Saved data entries
# # #

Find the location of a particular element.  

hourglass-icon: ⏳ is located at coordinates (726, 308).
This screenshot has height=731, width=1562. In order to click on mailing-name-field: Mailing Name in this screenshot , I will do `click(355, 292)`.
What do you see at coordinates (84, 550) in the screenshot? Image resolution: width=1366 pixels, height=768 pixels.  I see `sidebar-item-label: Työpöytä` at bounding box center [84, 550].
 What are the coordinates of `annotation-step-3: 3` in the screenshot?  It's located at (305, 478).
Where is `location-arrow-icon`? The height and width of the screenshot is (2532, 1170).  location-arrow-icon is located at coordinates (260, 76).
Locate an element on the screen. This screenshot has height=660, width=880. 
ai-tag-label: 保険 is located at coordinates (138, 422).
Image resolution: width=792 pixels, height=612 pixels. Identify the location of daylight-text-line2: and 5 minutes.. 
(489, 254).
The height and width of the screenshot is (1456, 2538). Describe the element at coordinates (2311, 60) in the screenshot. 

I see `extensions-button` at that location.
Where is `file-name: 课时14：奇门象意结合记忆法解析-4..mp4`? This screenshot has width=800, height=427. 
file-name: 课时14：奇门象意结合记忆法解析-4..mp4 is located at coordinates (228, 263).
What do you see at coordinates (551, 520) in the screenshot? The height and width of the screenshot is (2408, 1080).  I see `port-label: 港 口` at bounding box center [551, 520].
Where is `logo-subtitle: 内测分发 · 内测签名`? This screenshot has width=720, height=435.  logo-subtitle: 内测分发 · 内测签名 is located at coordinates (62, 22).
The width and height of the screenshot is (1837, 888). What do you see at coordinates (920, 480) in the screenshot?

# # #

> **Written task**
Retype every item above word for word, keeping each line as it appears.

> **Solution to this exercise**
Find the location of a particular element.  

hourglass-icon: ⏳ is located at coordinates (726, 308).
This screenshot has height=731, width=1562. In order to click on mailing-name-field: Mailing Name in this screenshot , I will do `click(355, 292)`.
What do you see at coordinates (84, 550) in the screenshot? Image resolution: width=1366 pixels, height=768 pixels.  I see `sidebar-item-label: Työpöytä` at bounding box center [84, 550].
 What are the coordinates of `annotation-step-3: 3` in the screenshot?  It's located at (305, 478).
Where is `location-arrow-icon`? The height and width of the screenshot is (2532, 1170).  location-arrow-icon is located at coordinates (260, 76).
Locate an element on the screen. This screenshot has height=660, width=880. 
ai-tag-label: 保険 is located at coordinates (138, 422).
Image resolution: width=792 pixels, height=612 pixels. Identify the location of daylight-text-line2: and 5 minutes.. 
(489, 254).
The height and width of the screenshot is (1456, 2538). Describe the element at coordinates (2311, 60) in the screenshot. 

I see `extensions-button` at that location.
Where is `file-name: 课时14：奇门象意结合记忆法解析-4..mp4`? This screenshot has width=800, height=427. 
file-name: 课时14：奇门象意结合记忆法解析-4..mp4 is located at coordinates (228, 263).
What do you see at coordinates (551, 520) in the screenshot? The height and width of the screenshot is (2408, 1080).  I see `port-label: 港 口` at bounding box center [551, 520].
Where is `logo-subtitle: 内测分发 · 内测签名`? This screenshot has width=720, height=435.  logo-subtitle: 内测分发 · 内测签名 is located at coordinates (62, 22).
The width and height of the screenshot is (1837, 888). What do you see at coordinates (920, 480) in the screenshot?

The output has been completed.